#### Raw records:
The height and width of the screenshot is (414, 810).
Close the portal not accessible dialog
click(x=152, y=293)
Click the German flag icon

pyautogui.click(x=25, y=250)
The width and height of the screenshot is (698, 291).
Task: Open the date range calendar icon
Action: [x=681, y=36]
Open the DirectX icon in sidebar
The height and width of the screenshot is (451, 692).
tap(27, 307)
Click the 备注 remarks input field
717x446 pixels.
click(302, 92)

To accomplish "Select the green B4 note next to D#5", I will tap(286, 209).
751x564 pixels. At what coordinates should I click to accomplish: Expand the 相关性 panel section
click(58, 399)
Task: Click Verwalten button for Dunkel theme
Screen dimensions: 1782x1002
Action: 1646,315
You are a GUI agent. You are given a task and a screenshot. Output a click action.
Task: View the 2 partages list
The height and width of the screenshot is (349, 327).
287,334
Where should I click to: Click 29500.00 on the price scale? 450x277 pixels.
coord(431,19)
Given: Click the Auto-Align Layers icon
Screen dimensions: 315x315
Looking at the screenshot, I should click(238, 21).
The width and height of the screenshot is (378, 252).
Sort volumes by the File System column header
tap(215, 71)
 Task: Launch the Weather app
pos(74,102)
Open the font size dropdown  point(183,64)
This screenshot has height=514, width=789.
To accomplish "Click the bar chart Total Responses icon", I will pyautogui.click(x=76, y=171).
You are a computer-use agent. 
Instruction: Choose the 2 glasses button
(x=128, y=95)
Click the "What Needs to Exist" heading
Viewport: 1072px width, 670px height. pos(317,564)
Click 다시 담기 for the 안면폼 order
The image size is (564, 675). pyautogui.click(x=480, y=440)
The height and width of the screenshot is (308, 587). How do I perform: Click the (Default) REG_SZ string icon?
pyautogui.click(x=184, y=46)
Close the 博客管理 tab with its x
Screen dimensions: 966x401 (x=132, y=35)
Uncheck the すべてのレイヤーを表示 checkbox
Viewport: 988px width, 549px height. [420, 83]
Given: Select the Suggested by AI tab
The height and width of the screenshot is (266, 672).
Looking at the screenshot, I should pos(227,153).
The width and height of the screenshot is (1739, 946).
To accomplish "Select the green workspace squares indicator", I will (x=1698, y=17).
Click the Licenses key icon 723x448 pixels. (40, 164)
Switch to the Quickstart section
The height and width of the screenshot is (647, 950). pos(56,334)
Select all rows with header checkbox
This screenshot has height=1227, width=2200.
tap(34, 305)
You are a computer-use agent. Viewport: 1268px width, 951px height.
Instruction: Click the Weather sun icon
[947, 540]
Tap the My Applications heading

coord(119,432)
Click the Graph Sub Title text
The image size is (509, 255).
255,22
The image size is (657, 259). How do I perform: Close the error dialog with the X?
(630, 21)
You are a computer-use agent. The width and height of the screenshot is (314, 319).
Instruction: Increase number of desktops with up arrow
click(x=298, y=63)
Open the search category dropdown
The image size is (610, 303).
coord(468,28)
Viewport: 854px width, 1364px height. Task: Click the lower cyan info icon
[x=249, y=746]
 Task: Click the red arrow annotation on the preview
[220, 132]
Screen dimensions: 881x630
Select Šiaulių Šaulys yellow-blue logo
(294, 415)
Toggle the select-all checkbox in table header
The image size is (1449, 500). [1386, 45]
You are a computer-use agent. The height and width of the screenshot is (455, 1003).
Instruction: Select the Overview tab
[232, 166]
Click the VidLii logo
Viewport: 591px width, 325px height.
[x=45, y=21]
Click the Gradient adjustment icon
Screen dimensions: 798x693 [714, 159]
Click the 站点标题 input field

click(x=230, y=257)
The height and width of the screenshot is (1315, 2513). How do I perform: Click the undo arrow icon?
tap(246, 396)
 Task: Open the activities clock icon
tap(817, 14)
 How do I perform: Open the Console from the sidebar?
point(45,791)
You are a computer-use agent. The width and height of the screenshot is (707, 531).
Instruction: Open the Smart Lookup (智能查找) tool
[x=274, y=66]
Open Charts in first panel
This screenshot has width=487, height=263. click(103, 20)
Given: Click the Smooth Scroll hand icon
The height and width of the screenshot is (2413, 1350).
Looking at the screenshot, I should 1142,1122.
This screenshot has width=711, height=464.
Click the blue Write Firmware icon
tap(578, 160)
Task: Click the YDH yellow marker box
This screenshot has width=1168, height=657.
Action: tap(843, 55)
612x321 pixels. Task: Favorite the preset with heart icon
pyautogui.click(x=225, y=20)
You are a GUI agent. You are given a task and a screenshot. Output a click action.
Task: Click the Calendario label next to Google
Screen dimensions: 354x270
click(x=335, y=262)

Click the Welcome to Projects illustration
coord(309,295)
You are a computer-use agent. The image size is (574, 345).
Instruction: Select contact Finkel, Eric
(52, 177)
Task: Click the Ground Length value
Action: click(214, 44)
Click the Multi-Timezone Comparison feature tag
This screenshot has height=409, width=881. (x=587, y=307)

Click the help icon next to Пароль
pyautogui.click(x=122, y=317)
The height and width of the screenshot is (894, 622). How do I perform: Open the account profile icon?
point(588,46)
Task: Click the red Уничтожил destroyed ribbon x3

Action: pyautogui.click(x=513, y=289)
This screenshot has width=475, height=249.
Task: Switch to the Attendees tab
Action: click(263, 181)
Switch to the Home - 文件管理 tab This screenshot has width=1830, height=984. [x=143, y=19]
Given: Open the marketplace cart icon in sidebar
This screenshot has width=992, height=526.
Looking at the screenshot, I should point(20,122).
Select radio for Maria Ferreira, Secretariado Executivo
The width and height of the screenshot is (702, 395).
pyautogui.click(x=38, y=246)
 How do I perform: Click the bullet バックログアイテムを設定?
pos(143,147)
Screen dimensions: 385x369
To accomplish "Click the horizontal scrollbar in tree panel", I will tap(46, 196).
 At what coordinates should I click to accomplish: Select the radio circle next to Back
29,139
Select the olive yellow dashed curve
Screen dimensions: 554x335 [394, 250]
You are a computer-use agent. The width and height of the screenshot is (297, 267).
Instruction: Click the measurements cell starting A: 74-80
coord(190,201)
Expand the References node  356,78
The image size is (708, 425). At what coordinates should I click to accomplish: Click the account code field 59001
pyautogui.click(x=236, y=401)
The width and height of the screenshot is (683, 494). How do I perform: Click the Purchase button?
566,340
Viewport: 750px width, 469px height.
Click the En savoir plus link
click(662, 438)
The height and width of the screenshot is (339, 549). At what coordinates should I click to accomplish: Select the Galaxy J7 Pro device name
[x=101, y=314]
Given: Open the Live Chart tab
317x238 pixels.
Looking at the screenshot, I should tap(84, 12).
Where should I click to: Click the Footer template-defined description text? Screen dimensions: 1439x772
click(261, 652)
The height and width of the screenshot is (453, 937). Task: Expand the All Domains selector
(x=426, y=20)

#### What is asked:
Reproduce every row above unchanged, except replace each occurrence of "pixels" with "px".

#### Expected answer:
The height and width of the screenshot is (414, 810).
Close the portal not accessible dialog
click(x=152, y=293)
Click the German flag icon

pyautogui.click(x=25, y=250)
The width and height of the screenshot is (698, 291).
Task: Open the date range calendar icon
Action: [x=681, y=36]
Open the DirectX icon in sidebar
The height and width of the screenshot is (451, 692).
tap(27, 307)
Click the 备注 remarks input field
717x446 px.
click(302, 92)

To accomplish "Select the green B4 note next to D#5", I will tap(286, 209).
751x564 px. At what coordinates should I click to accomplish: Expand the 相关性 panel section
click(58, 399)
Task: Click Verwalten button for Dunkel theme
Screen dimensions: 1782x1002
Action: 1646,315
You are a GUI agent. You are given a task and a screenshot. Output a click action.
Task: View the 2 partages list
The height and width of the screenshot is (349, 327).
287,334
Where should I click to: Click 29500.00 on the price scale? 450x277 px.
coord(431,19)
Given: Click the Auto-Align Layers icon
Screen dimensions: 315x315
Looking at the screenshot, I should click(238, 21).
The width and height of the screenshot is (378, 252).
Sort volumes by the File System column header
tap(215, 71)
 Task: Launch the Weather app
pos(74,102)
Open the font size dropdown  point(183,64)
This screenshot has height=514, width=789.
To accomplish "Click the bar chart Total Responses icon", I will pyautogui.click(x=76, y=171).
You are a computer-use agent. 
Instruction: Choose the 2 glasses button
(x=128, y=95)
Click the "What Needs to Exist" heading
Viewport: 1072px width, 670px height. pos(317,564)
Click 다시 담기 for the 안면폼 order
The image size is (564, 675). pyautogui.click(x=480, y=440)
The height and width of the screenshot is (308, 587). How do I perform: Click the (Default) REG_SZ string icon?
pyautogui.click(x=184, y=46)
Close the 博客管理 tab with its x
Screen dimensions: 966x401 (x=132, y=35)
Uncheck the すべてのレイヤーを表示 checkbox
Viewport: 988px width, 549px height. [420, 83]
Given: Select the Suggested by AI tab
The height and width of the screenshot is (266, 672).
Looking at the screenshot, I should pos(227,153).
The width and height of the screenshot is (1739, 946).
To accomplish "Select the green workspace squares indicator", I will (x=1698, y=17).
Click the Licenses key icon 723x448 px. (40, 164)
Switch to the Quickstart section
The height and width of the screenshot is (647, 950). pos(56,334)
Select all rows with header checkbox
This screenshot has height=1227, width=2200.
tap(34, 305)
You are a computer-use agent. Viewport: 1268px width, 951px height.
Instruction: Click the Weather sun icon
[947, 540]
Tap the My Applications heading

coord(119,432)
Click the Graph Sub Title text
The image size is (509, 255).
255,22
The image size is (657, 259). How do I perform: Close the error dialog with the X?
(630, 21)
You are a computer-use agent. The width and height of the screenshot is (314, 319).
Instruction: Increase number of desktops with up arrow
click(x=298, y=63)
Open the search category dropdown
The image size is (610, 303).
coord(468,28)
Viewport: 854px width, 1364px height. Task: Click the lower cyan info icon
[x=249, y=746]
 Task: Click the red arrow annotation on the preview
[220, 132]
Screen dimensions: 881x630
Select Šiaulių Šaulys yellow-blue logo
(294, 415)
Toggle the select-all checkbox in table header
The image size is (1449, 500). [1386, 45]
You are a computer-use agent. The height and width of the screenshot is (455, 1003).
Instruction: Select the Overview tab
[232, 166]
Click the VidLii logo
Viewport: 591px width, 325px height.
[x=45, y=21]
Click the Gradient adjustment icon
Screen dimensions: 798x693 [714, 159]
Click the 站点标题 input field

click(x=230, y=257)
The height and width of the screenshot is (1315, 2513). How do I perform: Click the undo arrow icon?
tap(246, 396)
 Task: Open the activities clock icon
tap(817, 14)
 How do I perform: Open the Console from the sidebar?
point(45,791)
You are a computer-use agent. The width and height of the screenshot is (707, 531).
Instruction: Open the Smart Lookup (智能查找) tool
[x=274, y=66]
Open Charts in first panel
This screenshot has width=487, height=263. click(103, 20)
Given: Click the Smooth Scroll hand icon
The height and width of the screenshot is (2413, 1350).
Looking at the screenshot, I should 1142,1122.
This screenshot has width=711, height=464.
Click the blue Write Firmware icon
tap(578, 160)
Task: Click the YDH yellow marker box
This screenshot has width=1168, height=657.
Action: tap(843, 55)
612x321 px. Task: Favorite the preset with heart icon
pyautogui.click(x=225, y=20)
You are a GUI agent. You are given a task and a screenshot. Output a click action.
Task: Click the Calendario label next to Google
Screen dimensions: 354x270
click(x=335, y=262)

Click the Welcome to Projects illustration
coord(309,295)
You are a computer-use agent. The image size is (574, 345).
Instruction: Select contact Finkel, Eric
(52, 177)
Task: Click the Ground Length value
Action: click(214, 44)
Click the Multi-Timezone Comparison feature tag
This screenshot has height=409, width=881. (x=587, y=307)

Click the help icon next to Пароль
pyautogui.click(x=122, y=317)
The height and width of the screenshot is (894, 622). How do I perform: Open the account profile icon?
point(588,46)
Task: Click the red Уничтожил destroyed ribbon x3

Action: pyautogui.click(x=513, y=289)
This screenshot has width=475, height=249.
Task: Switch to the Attendees tab
Action: click(263, 181)
Switch to the Home - 文件管理 tab This screenshot has width=1830, height=984. [x=143, y=19]
Given: Open the marketplace cart icon in sidebar
This screenshot has width=992, height=526.
Looking at the screenshot, I should point(20,122).
Select radio for Maria Ferreira, Secretariado Executivo
The width and height of the screenshot is (702, 395).
pyautogui.click(x=38, y=246)
 How do I perform: Click the bullet バックログアイテムを設定?
pos(143,147)
Screen dimensions: 385x369
To accomplish "Click the horizontal scrollbar in tree panel", I will tap(46, 196).
 At what coordinates should I click to accomplish: Select the radio circle next to Back
29,139
Select the olive yellow dashed curve
Screen dimensions: 554x335 [394, 250]
You are a computer-use agent. The width and height of the screenshot is (297, 267).
Instruction: Click the measurements cell starting A: 74-80
coord(190,201)
Expand the References node  356,78
The image size is (708, 425). At what coordinates should I click to accomplish: Click the account code field 59001
pyautogui.click(x=236, y=401)
The width and height of the screenshot is (683, 494). How do I perform: Click the Purchase button?
566,340
Viewport: 750px width, 469px height.
Click the En savoir plus link
click(662, 438)
The height and width of the screenshot is (339, 549). At what coordinates should I click to accomplish: Select the Galaxy J7 Pro device name
[x=101, y=314]
Given: Open the Live Chart tab
317x238 px.
Looking at the screenshot, I should tap(84, 12).
Where should I click to: Click the Footer template-defined description text? Screen dimensions: 1439x772
click(261, 652)
The height and width of the screenshot is (453, 937). Task: Expand the All Domains selector
(x=426, y=20)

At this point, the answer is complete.